Action item:
Word for word, copy out the data below, omitting pictures.

Exercise inputs:
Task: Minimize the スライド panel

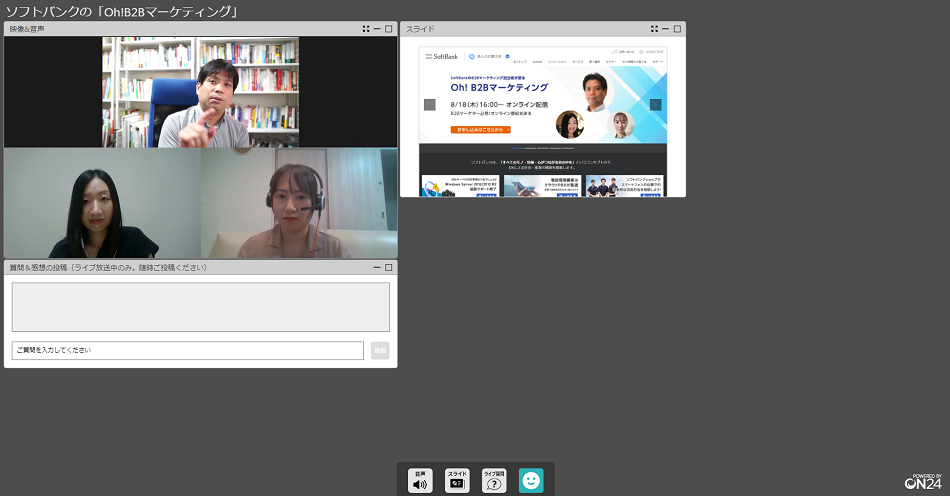Action: pos(666,29)
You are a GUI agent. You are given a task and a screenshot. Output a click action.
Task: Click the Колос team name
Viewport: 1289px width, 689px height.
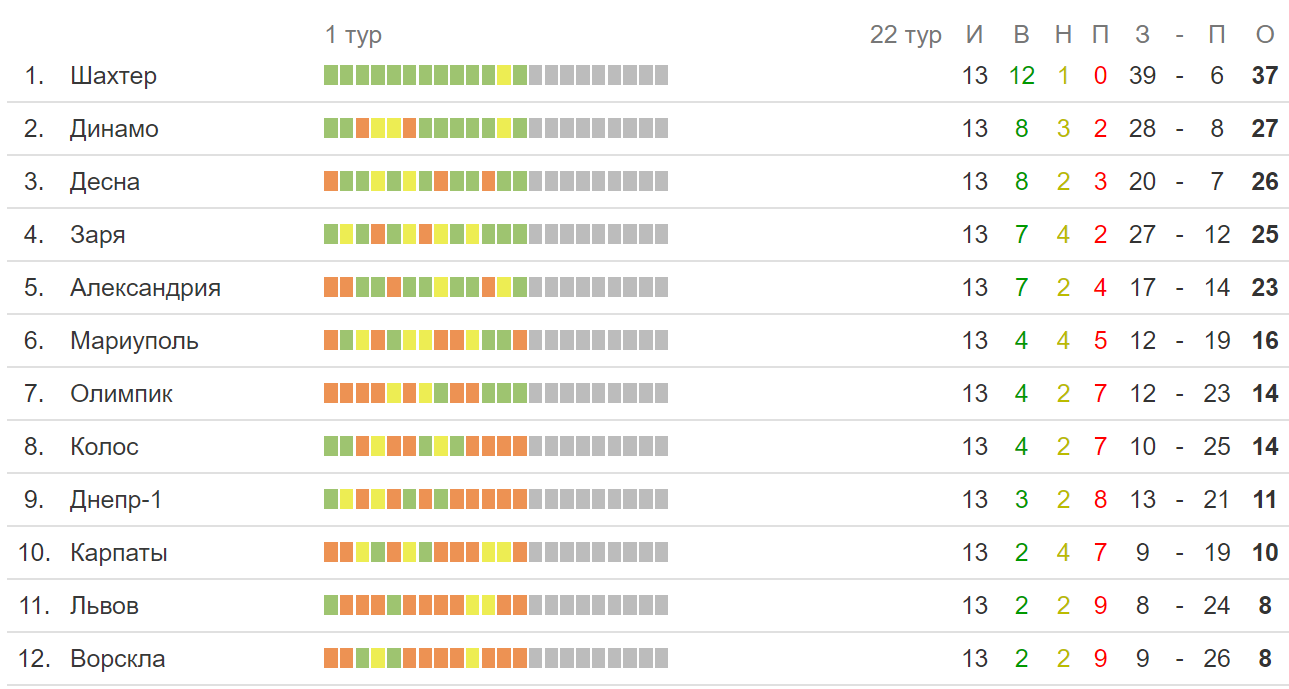click(104, 447)
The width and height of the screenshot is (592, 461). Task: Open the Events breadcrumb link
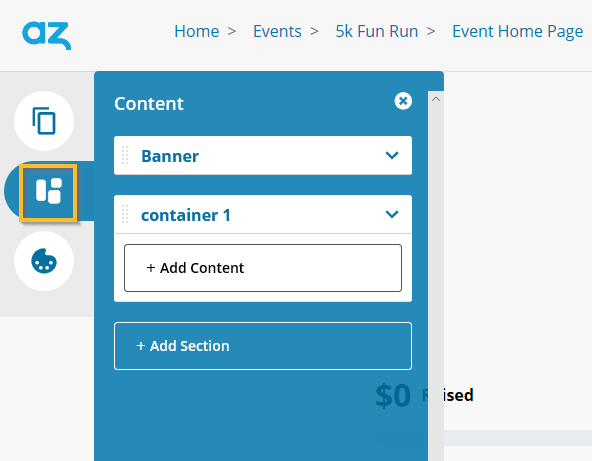coord(277,31)
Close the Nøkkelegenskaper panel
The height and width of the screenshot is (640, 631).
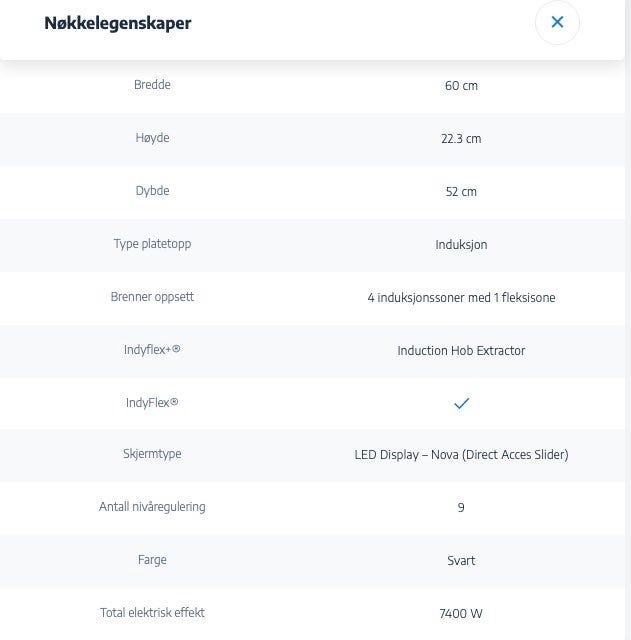(557, 22)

Your response:
Task: Minimize the スライド panel

Action: pos(666,29)
You are a GUI agent. You are given a task and a screenshot. Output a click action.
Task: Click the Колос team name
Viewport: 1289px width, 689px height.
click(104, 447)
The width and height of the screenshot is (592, 461). Task: Open the Events breadcrumb link
coord(277,31)
Close the Nøkkelegenskaper panel
The height and width of the screenshot is (640, 631).
(557, 22)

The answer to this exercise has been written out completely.